I’m preparing to chant Torah this coming Shabbat. It is not the easiest thing for me, but it’s good for me, because if I don’t use this skill, I’ll lose it. The process of preparing the portion to chant takes me into a deep analysis of the text, a dream-place where the text transforms before me.
Yes, there are some texts that bore me, at least before I’ve studied them. This one is a case in point: Exodus 30, the directions for the small golden altar for burning incense. The Torah goes into excruciating detail about its dimensions and construction. When I first read it, I sighed. Not only do I need to chant it, I need to preach on it, and I had the feeling it was going to be a job to get a good drash out of a small piece of furniture.
So I began: first translating the passage for myself. It’s very straightforward, almost a cookbook. Nothing catches my eye. Then I begin to chant from the tikkun, the book that has all the marks to designate vowels, punctuation, and melody (the Torah scroll itself has none of those.) I go one short phrase at a time, singing it over and over until I’ve got it. Periodically I stop to figure out how to fit phrases together. Still boring: details, details. Details, details, details. Yawn.

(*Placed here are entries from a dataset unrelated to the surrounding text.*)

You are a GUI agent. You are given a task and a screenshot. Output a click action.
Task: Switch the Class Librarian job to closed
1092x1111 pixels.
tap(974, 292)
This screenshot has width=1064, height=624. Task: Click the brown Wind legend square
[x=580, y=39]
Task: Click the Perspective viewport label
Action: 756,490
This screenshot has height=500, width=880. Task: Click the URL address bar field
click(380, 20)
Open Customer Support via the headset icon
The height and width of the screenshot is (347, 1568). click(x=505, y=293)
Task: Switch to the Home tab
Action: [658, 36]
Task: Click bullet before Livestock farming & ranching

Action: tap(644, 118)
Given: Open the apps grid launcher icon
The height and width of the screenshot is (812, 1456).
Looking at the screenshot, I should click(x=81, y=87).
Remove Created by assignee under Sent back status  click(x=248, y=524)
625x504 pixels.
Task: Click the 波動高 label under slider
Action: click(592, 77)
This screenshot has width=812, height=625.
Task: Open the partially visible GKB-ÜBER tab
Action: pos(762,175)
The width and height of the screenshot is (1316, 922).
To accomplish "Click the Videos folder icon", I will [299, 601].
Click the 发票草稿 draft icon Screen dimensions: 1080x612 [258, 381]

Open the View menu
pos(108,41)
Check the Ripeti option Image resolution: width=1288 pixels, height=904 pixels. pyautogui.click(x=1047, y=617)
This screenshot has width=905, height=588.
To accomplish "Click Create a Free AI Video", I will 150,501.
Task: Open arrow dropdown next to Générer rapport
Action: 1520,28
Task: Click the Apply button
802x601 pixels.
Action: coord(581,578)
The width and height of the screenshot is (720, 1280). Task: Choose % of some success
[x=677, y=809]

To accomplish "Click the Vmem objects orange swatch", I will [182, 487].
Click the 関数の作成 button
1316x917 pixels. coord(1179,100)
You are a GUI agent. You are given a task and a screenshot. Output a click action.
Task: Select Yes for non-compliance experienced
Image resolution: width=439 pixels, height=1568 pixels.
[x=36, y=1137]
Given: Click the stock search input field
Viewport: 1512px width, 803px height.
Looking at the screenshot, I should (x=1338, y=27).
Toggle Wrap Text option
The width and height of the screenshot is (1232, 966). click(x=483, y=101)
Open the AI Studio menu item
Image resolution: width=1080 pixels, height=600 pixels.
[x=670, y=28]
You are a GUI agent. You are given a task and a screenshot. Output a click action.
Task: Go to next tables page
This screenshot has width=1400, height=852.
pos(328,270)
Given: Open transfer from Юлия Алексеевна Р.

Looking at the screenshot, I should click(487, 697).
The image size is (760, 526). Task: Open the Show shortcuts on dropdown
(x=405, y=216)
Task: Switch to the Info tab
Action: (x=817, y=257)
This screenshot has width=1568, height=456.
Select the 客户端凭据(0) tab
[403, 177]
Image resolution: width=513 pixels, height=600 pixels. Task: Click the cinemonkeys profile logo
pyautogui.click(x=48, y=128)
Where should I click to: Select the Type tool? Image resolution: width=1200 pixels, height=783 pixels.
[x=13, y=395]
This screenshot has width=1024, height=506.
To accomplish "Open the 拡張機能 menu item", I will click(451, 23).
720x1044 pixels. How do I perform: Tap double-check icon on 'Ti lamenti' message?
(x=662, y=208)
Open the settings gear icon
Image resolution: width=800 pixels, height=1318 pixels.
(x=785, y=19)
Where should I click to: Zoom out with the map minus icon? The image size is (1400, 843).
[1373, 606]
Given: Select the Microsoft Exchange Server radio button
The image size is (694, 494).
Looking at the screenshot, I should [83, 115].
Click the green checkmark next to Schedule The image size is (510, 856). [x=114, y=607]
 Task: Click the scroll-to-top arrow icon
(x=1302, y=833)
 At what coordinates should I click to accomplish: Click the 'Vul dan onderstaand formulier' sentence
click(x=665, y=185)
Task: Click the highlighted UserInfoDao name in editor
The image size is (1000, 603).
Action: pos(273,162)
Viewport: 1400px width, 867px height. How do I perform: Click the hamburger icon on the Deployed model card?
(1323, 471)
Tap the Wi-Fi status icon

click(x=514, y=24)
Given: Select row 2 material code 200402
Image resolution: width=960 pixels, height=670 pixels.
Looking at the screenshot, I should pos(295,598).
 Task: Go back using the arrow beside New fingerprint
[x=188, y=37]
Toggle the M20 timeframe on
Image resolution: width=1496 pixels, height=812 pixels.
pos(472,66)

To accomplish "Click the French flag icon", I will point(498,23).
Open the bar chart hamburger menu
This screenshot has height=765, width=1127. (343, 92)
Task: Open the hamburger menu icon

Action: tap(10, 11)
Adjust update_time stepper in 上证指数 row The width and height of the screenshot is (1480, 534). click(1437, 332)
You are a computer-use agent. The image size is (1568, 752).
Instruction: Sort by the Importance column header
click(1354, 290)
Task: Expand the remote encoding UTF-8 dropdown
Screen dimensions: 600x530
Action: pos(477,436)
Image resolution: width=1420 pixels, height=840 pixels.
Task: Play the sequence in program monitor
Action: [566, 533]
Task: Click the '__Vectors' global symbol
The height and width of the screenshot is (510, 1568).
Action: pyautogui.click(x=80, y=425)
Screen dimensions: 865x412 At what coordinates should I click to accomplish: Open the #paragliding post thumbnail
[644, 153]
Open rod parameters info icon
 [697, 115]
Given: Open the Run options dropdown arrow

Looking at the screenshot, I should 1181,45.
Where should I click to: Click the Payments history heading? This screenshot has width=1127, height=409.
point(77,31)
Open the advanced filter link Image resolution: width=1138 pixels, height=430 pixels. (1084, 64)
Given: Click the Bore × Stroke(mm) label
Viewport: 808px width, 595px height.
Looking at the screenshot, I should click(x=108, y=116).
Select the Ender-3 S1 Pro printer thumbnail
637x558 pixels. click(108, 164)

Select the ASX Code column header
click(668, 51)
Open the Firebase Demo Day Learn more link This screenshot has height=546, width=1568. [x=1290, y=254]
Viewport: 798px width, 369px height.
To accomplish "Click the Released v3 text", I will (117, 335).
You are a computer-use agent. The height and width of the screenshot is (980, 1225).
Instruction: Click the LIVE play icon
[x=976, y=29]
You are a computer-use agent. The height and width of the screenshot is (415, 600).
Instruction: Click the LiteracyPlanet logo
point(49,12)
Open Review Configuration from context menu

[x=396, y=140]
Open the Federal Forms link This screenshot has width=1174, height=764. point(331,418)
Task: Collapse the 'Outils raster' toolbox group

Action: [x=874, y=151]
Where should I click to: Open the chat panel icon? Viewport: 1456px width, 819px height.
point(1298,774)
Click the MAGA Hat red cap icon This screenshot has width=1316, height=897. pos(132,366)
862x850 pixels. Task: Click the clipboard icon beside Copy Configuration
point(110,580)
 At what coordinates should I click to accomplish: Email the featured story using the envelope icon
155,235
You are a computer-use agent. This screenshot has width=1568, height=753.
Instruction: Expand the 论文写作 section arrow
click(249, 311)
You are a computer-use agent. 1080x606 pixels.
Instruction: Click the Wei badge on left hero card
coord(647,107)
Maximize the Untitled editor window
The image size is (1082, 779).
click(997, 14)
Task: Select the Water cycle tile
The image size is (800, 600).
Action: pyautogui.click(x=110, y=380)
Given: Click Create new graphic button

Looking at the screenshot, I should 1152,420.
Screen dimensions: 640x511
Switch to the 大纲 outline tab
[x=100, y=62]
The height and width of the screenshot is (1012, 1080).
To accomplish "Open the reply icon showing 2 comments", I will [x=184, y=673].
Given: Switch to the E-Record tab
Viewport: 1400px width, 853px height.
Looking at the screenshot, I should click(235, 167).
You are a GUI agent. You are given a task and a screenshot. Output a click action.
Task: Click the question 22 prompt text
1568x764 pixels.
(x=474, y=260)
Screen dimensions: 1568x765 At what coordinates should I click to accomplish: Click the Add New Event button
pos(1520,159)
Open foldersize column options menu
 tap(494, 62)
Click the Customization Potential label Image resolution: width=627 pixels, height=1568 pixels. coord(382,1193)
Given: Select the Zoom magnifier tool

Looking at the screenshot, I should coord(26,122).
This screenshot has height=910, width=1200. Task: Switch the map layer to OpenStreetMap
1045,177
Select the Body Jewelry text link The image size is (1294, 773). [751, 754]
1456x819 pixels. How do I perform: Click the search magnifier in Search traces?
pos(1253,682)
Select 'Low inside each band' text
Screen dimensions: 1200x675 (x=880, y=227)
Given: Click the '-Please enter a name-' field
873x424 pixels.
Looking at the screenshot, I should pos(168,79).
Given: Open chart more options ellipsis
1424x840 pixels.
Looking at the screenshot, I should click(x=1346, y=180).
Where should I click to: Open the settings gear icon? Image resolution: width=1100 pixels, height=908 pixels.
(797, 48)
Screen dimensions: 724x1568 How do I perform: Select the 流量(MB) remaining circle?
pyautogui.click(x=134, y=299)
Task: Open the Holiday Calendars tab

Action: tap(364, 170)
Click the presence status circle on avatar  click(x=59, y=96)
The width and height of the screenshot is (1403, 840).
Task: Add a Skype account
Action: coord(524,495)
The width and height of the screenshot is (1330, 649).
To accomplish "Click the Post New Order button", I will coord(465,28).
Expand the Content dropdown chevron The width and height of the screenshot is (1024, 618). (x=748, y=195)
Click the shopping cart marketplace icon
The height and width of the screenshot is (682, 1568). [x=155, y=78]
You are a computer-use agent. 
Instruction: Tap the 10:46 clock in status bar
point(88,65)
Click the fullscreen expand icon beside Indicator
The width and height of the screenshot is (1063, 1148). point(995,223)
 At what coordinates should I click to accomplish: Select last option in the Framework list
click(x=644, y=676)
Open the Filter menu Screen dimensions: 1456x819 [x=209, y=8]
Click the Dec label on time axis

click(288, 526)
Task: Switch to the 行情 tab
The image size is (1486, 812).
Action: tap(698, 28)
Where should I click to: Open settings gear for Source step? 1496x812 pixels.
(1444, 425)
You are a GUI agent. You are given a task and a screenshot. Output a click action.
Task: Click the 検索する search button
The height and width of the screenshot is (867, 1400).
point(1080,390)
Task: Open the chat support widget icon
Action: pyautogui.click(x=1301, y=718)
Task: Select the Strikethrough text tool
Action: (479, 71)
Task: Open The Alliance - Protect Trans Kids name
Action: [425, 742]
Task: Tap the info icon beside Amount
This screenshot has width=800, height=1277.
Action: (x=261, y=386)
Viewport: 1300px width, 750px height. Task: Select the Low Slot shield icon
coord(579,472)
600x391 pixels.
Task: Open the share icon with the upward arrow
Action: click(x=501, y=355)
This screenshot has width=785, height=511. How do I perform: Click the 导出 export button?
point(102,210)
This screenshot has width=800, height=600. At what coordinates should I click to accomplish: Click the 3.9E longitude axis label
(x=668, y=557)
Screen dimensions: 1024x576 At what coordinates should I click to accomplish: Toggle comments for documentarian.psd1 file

Then I begin to notice how the melody comments upon the text: emphasize this word, that phrase. Make a sort of soprano hiccup (geresh!) on one little preposition. Gradually the text warms up, or I warm up to it. The little incense table begins to take shape, and glow.
Sometimes Torah is transparent. More often is it opaque. All I know is that if I will spend time on it, invest my heart in it, open my soul to it, every time it will come to life before my eyes.